● **What the task requires**
Could you output, exactly as they appear, the lines of the listing from the line containing "This screenshot has width=409, height=386." through the end of the listing?

● **Provided entries**
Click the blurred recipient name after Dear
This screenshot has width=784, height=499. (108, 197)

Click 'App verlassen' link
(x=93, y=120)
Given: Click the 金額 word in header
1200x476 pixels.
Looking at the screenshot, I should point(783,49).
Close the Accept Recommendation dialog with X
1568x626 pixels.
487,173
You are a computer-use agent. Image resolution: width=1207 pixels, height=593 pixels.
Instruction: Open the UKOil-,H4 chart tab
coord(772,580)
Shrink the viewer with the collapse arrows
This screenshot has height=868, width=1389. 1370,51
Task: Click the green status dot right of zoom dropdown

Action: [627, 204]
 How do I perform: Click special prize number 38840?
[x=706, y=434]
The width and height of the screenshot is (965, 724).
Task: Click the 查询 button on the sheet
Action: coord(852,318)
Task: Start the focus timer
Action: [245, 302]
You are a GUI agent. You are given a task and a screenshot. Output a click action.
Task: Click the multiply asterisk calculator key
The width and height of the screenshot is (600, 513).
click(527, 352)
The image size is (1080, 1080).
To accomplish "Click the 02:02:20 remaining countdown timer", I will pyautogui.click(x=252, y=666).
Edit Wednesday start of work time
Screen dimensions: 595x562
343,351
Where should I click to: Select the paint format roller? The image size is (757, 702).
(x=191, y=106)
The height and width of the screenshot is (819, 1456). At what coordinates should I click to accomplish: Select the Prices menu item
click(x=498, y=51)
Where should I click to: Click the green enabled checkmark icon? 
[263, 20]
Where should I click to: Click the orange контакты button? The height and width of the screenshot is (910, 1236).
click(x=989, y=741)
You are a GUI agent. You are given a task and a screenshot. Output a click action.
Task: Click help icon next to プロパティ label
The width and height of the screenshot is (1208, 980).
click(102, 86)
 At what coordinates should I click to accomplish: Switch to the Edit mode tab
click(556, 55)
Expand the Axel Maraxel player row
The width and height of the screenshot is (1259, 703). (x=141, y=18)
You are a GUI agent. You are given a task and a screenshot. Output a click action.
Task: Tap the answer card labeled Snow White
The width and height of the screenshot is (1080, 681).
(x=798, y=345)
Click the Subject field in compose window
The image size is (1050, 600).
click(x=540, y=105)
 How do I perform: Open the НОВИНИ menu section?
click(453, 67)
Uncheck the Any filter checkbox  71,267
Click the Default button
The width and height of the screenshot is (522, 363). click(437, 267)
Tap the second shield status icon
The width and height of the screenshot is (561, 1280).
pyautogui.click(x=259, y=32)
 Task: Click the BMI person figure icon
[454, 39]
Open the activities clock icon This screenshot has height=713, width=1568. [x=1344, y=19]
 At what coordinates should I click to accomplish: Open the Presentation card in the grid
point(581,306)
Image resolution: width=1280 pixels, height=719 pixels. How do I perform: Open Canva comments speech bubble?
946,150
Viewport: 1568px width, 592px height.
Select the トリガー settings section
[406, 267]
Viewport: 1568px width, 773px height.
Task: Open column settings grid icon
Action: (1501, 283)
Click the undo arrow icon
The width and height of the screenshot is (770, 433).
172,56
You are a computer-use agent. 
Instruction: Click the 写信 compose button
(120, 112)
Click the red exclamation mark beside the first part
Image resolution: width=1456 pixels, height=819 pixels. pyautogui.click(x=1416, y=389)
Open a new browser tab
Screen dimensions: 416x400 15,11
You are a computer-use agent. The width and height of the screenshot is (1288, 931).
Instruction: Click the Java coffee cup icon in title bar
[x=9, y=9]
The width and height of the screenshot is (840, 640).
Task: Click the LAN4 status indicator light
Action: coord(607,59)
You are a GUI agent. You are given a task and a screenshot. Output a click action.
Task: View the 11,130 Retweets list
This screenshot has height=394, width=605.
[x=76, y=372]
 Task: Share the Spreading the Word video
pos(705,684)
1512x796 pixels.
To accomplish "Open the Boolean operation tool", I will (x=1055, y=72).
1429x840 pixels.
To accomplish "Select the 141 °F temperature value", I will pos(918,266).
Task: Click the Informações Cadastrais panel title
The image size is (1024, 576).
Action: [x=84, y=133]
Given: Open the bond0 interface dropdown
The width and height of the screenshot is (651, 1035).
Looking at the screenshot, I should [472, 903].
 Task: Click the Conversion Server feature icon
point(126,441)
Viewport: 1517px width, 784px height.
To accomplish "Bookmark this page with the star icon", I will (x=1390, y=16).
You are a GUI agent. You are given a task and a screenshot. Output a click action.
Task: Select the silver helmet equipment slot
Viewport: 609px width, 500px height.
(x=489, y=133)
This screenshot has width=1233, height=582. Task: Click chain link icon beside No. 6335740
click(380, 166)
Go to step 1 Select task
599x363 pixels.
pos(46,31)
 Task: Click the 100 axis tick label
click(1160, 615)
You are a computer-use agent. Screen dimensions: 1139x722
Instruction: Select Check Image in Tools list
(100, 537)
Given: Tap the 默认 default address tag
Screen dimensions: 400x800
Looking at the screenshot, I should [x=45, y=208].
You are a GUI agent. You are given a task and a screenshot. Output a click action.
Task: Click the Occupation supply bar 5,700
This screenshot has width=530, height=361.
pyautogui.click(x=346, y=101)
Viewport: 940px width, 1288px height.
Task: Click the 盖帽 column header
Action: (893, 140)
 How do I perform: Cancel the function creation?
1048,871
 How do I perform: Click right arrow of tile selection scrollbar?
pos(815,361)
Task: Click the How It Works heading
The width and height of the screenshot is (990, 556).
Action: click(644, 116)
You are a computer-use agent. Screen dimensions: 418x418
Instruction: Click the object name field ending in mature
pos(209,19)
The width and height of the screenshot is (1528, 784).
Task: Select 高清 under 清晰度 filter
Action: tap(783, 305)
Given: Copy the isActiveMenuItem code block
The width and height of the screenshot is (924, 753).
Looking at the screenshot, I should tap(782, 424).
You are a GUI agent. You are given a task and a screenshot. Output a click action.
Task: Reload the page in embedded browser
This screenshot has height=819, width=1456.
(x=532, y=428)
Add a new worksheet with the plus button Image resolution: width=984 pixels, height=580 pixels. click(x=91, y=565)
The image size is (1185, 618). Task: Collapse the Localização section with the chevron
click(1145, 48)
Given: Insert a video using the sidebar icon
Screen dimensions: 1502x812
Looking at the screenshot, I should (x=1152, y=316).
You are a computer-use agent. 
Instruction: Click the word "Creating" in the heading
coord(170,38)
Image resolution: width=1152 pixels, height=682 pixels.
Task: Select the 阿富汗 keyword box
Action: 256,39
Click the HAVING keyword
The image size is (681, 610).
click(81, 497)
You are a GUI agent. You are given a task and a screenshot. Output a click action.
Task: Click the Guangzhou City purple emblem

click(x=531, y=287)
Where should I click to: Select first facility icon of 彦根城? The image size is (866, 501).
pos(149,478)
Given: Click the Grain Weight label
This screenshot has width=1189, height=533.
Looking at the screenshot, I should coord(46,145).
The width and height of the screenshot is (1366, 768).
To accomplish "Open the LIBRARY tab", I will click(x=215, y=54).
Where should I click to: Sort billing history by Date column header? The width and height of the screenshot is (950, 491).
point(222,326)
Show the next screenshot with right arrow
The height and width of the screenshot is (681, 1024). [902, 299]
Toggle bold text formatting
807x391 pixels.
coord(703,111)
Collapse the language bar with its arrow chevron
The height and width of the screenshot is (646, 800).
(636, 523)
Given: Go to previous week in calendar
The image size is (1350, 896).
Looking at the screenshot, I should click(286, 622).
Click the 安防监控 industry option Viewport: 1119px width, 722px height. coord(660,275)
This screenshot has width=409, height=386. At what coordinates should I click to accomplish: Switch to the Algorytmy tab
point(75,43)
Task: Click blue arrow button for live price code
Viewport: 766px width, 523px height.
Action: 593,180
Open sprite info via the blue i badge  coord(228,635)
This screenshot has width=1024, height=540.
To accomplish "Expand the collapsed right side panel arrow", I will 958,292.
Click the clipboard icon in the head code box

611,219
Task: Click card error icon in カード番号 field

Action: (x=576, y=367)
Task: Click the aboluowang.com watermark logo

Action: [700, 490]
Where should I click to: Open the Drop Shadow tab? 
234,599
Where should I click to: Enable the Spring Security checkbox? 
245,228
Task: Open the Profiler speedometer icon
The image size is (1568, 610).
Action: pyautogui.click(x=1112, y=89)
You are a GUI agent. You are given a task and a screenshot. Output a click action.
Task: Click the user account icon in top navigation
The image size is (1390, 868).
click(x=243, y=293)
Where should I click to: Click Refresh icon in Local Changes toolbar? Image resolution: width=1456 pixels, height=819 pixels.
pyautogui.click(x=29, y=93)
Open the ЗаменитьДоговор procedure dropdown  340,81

● **The answer**
This screenshot has width=409, height=386. At what coordinates should I click to accomplish: Switch to the Algorytmy tab
point(75,43)
Task: Click blue arrow button for live price code
Viewport: 766px width, 523px height.
Action: 593,180
Open sprite info via the blue i badge  coord(228,635)
This screenshot has width=1024, height=540.
To accomplish "Expand the collapsed right side panel arrow", I will 958,292.
Click the clipboard icon in the head code box

611,219
Task: Click card error icon in カード番号 field

Action: (x=576, y=367)
Task: Click the aboluowang.com watermark logo

Action: [700, 490]
Where should I click to: Open the Drop Shadow tab? 
234,599
Where should I click to: Enable the Spring Security checkbox? 
245,228
Task: Open the Profiler speedometer icon
The image size is (1568, 610).
Action: pyautogui.click(x=1112, y=89)
You are a GUI agent. You are given a task and a screenshot. Output a click action.
Task: Click the user account icon in top navigation
The image size is (1390, 868).
click(x=243, y=293)
Where should I click to: Click Refresh icon in Local Changes toolbar? Image resolution: width=1456 pixels, height=819 pixels.
pyautogui.click(x=29, y=93)
Open the ЗаменитьДоговор procedure dropdown  340,81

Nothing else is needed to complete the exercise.